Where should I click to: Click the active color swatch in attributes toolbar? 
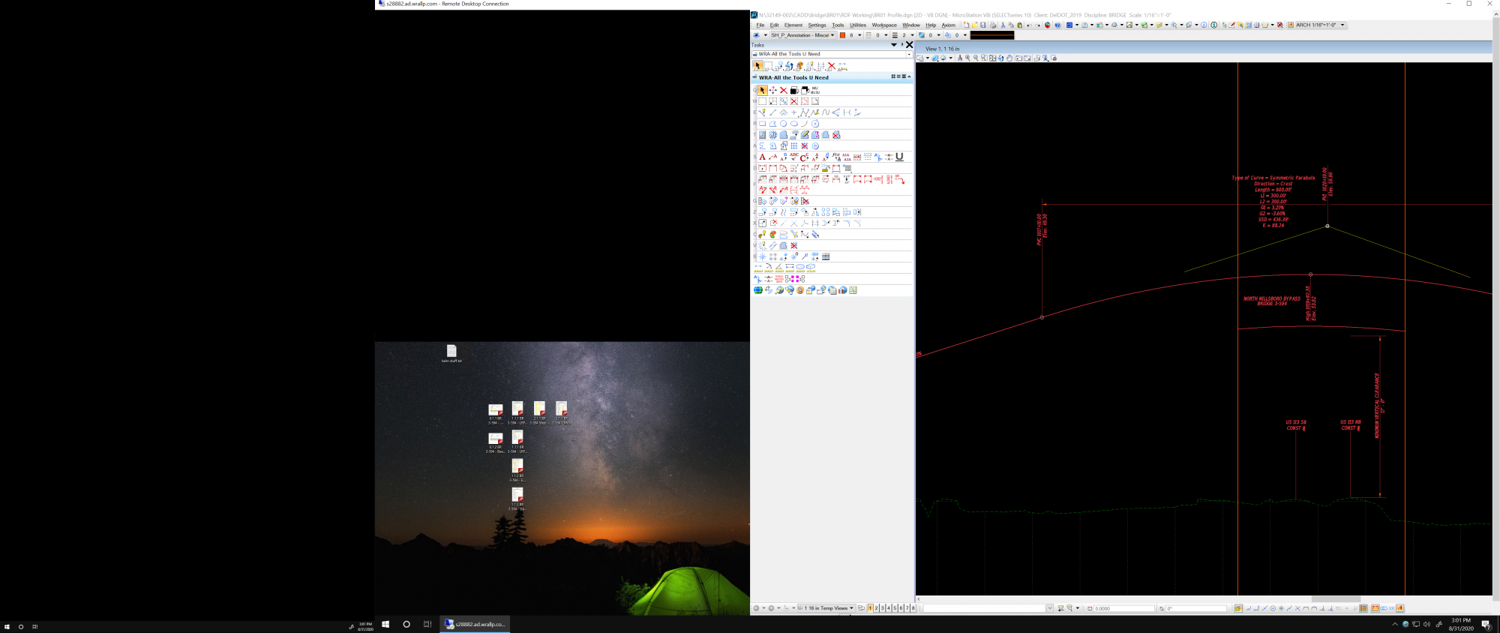pos(842,35)

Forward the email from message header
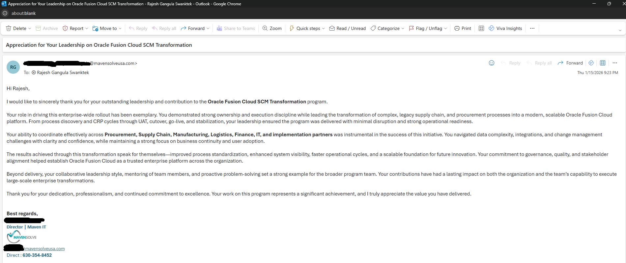(570, 63)
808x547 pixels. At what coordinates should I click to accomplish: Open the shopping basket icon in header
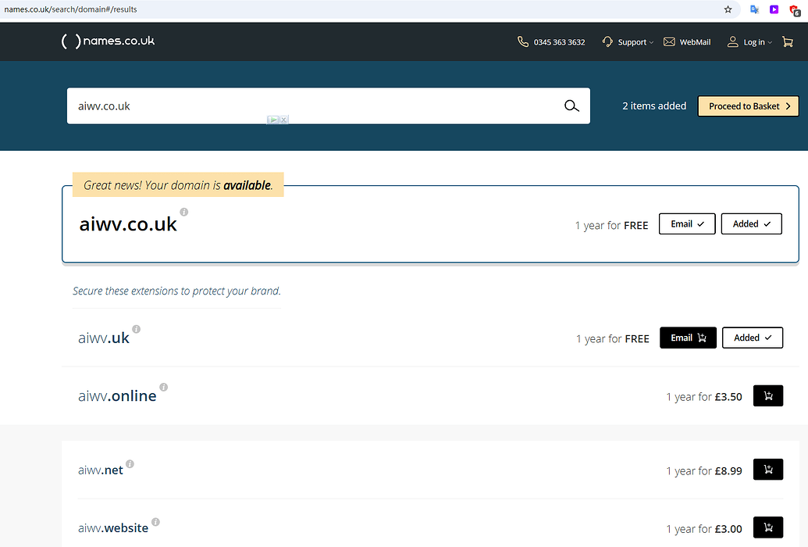coord(787,42)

━━━━━━━━━━━━━━━━

What is being asked: Exclude all pictures and return precisely the lines from the one containing "Forward the email from message header" through the closing line of the data.

Task response:
Forward the email from message header
(570, 63)
808x547 pixels. At what coordinates should I click to accomplish: Open the shopping basket icon in header
coord(787,42)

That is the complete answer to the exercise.